Pada waktu pisowanan, gerak bela diri yang disamarkan dalam bentuk
tarian dan musik oleh para prajurit Demang Kesawen terbukti tidak
menimbulkan kecurigaan dan kemarahan Adipati Karangdwur. Mereka dianggap
sebagai sebuah kelompok kesenian biasa, padahal dibalik penyamaran itu
mereka adalah pengawal pilihan dari Demang Kesawen. Semenjak itulah
setiap pisowanan ke Kadipaten Karangdwur, Demang Kesawen selalu membawa
“Kelompok Kesenian”-nya yang terdiri dari para pengawalnya. Setiap
kelompok kesenian ini tampil di acara pisowanan, banyak petinggi
Kadipaten yang ikut menontonnya. Hingga Adipati Karangdwur meminta
kepada Demang Kesawen untuk melestarikan kesenian tersebut sekaligus
menanyakan apa nama kesenian yang mereka bawakan. Demang Kesawen yang
merasa tidak tahu menyerahkan jawabannya kepada Jagabaya. Jagabaya
menamai kesenian ini Cingpoling. Diambil dari nama 3 (tiga) orang
pengawal Demang, yaitu :
Dari nama Krincing diambil suku kata terakhir “CING”

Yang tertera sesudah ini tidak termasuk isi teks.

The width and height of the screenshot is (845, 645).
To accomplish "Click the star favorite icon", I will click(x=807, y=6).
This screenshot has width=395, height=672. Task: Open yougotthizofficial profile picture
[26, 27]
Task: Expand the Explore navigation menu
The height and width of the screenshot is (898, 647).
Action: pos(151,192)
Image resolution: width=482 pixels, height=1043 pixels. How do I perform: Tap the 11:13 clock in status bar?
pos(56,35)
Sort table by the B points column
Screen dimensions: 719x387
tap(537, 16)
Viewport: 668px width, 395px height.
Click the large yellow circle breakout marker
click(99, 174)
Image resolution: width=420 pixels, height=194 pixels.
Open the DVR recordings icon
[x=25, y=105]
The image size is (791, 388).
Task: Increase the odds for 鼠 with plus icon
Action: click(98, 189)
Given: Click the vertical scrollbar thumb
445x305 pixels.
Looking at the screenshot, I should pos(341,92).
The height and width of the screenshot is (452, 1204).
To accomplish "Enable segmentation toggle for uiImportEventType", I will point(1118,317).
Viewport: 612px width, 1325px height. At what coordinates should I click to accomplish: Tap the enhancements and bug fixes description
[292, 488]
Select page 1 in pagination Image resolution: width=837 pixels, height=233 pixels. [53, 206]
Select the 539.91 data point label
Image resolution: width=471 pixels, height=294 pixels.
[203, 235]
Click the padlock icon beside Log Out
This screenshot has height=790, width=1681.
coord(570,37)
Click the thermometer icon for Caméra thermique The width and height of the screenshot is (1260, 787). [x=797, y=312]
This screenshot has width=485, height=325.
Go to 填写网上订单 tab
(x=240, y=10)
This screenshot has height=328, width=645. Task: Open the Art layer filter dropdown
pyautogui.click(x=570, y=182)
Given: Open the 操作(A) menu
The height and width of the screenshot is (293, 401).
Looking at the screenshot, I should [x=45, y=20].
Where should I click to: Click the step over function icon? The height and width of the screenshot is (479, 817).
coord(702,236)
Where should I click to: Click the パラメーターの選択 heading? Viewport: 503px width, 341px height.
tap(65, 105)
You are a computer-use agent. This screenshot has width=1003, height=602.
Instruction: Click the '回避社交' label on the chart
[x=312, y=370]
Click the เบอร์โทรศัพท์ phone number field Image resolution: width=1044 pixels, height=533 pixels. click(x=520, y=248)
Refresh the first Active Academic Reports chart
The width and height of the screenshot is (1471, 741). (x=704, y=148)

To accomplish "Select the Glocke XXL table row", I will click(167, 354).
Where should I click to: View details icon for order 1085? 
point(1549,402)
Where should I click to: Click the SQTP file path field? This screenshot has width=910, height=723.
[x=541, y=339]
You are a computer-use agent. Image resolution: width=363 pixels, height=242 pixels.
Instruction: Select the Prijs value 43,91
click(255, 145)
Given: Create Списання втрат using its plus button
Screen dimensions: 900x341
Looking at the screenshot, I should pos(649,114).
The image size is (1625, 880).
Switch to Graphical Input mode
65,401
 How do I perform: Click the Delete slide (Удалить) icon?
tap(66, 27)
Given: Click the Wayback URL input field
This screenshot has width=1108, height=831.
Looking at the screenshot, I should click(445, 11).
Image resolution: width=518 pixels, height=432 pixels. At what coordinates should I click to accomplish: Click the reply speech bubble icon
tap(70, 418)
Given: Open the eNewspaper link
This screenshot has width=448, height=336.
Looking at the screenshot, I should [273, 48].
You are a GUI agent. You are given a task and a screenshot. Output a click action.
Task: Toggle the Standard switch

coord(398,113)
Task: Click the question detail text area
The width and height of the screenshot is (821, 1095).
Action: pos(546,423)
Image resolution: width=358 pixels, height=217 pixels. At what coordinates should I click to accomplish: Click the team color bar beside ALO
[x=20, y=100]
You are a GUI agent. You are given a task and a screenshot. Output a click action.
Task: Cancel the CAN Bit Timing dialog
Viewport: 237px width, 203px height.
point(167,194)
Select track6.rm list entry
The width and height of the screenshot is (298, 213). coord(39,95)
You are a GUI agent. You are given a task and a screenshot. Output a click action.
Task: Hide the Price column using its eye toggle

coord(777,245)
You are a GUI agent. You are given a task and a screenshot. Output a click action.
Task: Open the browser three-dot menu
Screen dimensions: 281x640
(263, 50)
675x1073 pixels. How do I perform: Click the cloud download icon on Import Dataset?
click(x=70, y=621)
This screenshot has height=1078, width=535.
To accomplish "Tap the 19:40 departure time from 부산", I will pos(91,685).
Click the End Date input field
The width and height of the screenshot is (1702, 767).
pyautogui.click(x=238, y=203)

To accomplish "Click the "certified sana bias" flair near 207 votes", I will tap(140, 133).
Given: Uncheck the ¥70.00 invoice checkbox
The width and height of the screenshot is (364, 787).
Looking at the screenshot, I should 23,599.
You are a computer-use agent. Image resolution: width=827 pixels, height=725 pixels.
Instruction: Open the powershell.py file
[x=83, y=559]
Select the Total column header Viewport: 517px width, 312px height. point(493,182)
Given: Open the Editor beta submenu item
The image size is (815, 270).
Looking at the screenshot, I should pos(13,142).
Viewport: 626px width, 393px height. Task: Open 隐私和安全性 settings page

Dari nama Dipomenggolo diambil suku kata terakhir “PO”
Dari nama Keling diambil suku kata terakhir “LING”
Sepulang dari Kadipaten, Demang Kesawen mengadakan syukuran yang meriah
untuk merayakan diterimanya Kesenian Cingpoling oleh Adipati.
Pada masa lalu, kesenian ini dipergunakan sebagai pengantar Demang
Kesawen dalam melakukan pisowanan. Namun karena terjadi pergantian
struktur pemerintahan yang dilakukan oleh penjajah Belanda dan Jepang
membuat kegiatan pisowanan tidak lagi dilaksanakan. Pada saat itulah
Cingpoling merubah diri menjadi kesenian yang dilakukan oleh masyarakat
sebagai bagian dari kekayaan seni dan budaya. Kesenian ini kemudian
menjadi sajian pada kegiatan-kegiatan seperti : menyambut tamu,
pernikahan, khitanan dan lain-lain, hingga saat ini.
Penari Cingpoling saat ini adalah masyarakat yang berkeinginan untuk
melestarikan kesenian tersebut. Jumlah penari biasanya terdiri dari 9
(sembilan) orang.Grup Kesenian Cingpoling “Tunggul Wulung” berada di
Desa Kesawen Kecamatan Pituruh dengan pimpinan Bapak Simun. Grup ini
telah berdiri sejak tahun 1957. Didirikan untuk melestarikan kesenian
Cingpoling agar tidak punah. Hingga sekarang grup ini masih eksis
walaupun para anggotanya telah berusia lanjut.